Mariola Fotin-Mleczek: RNA technology is a very innovative one. The innovation is required to transform mRNA into potent drugs. We have to understand RNA biology, its chances and limitations, to be able to learn from nature and to improve the molecule to make it strong for the use in human.
How do you use RNA-technologies to improve people’s health?
Katalin Karikó: We use mRNA-based vaccination to treat cancer and to prevent and treat infectious diseases. We will use mRNA encoding therapeutic proteins to treat acute and chronic diseases.
What is special about RNA technologies, and what advantages does it offer in the cure or prevention of diseases?
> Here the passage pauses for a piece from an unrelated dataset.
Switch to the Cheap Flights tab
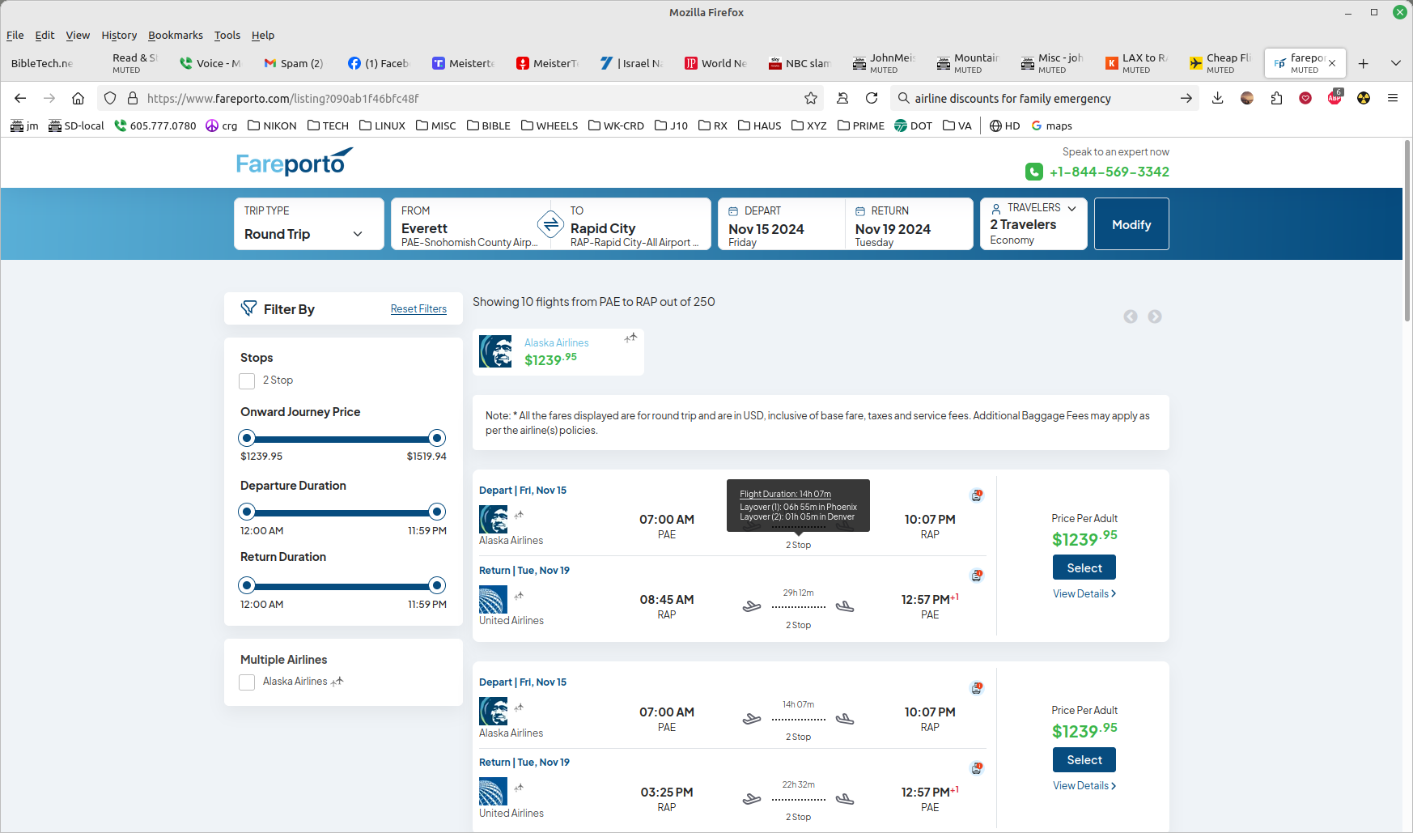 pyautogui.click(x=1220, y=63)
Katalin Karikó: RNA can be generated in a large amount very quickly, which is a great advantage for global vaccination against emerging infectious diseases. Local single injection of the mRNA can ensure local secretion of the encoded therapeutic protein for long duration.
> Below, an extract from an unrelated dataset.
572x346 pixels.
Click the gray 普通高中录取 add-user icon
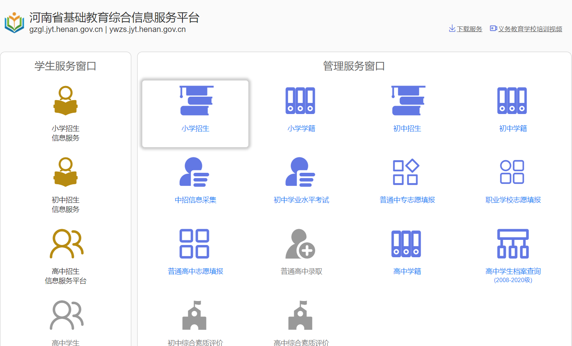point(300,244)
Mariola Fotin-Mleczek: The huge potential of RNA technology is connected to the flexibility we have by creating new medicines on this base. When we are designing mRNA molecules on our laptops we can decide about the fate of encoded protein, about its cellular localization in the body, about its half-life, about the interaction with other proteins, even intracellular ones. We can easily combine different mRNAs to potentiate effects we want to achieve. In the field of prophylactic vaccines we can address virus diversity, rapidly adapt the sequence according to circulating virus strains or even design vaccine cocktail directed against multiple pathogens. But independent how our final sequence will look like, the production process is always the same and this platform character of mRNA manufacturing makes this technology even more attractive.
What do you see as some of the risks or major hurdles in applying RNA-based therapies?
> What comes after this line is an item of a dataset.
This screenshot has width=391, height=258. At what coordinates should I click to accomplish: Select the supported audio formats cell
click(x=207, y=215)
Katalin Karikó: The most important is to proceed with great care and make no harm when RNA is used for therapy. We can generate RNA that doesn’t activate the immune sensors when it enters into the cell. However, RNA is not an inert molecule. RNA that is not taken up by cells remains extracellular and can promote blood coagulation and vessel permeability. In addition, unnatural modified nucleosides present in selected RNA with therapeutic intent can also be potentially toxic for mitochondria.
What is needed to globally boost RNA research and translation?
Katalin Karikó: RNA has been tested in clinical trials for 40 years and no RNA therapeutics are in clinical practice today. Providing more financial support for academic researchers as they are more likely to investigate the effect of RNA in its complexity.
From your perspective, which role does Germany play in the global RNA research landscape?
Katalin Karikó: Germany has a very strong position both in RNA research as well as the therapeutic development fields.
Mariola Fotin-Mleczek: My personal hope and belief is that Germany will play an important role in the RNA landscape. The idea to use mRNA as a therapy was born in Germany and we should bring the first mRNA medicine to the market. To have strong smart mRNA products innovation is still required and we have talented and dedicated people here, there is no need to let the others make the final step. I hope we will have enough power and get the financing to set the label “made in Germany” on it.
CureVac stands for diverse therapeutic possibilities (cure) based on revolutionary vaccination (vac). The biopharmaceutical company explores and develops versatile RNA technologies focused on cancer treatments and protection against infectious diseases. CureVac was founded in 2000 and is based in Tübingen and Frankfurt a.M., Germany, with 2015 opened operations in Cambridge, Massachusetts, USA.
Founded in 2008 and based in Mainz, Germany, BioNTech is pioneering innovative technologies in the field of mRNA based medicines. As a fully integrated biotech company, BioNTech combines all aspects of immunotherapies in one place. BioNTech currently boasts approximately 450 employees and is a privately held company.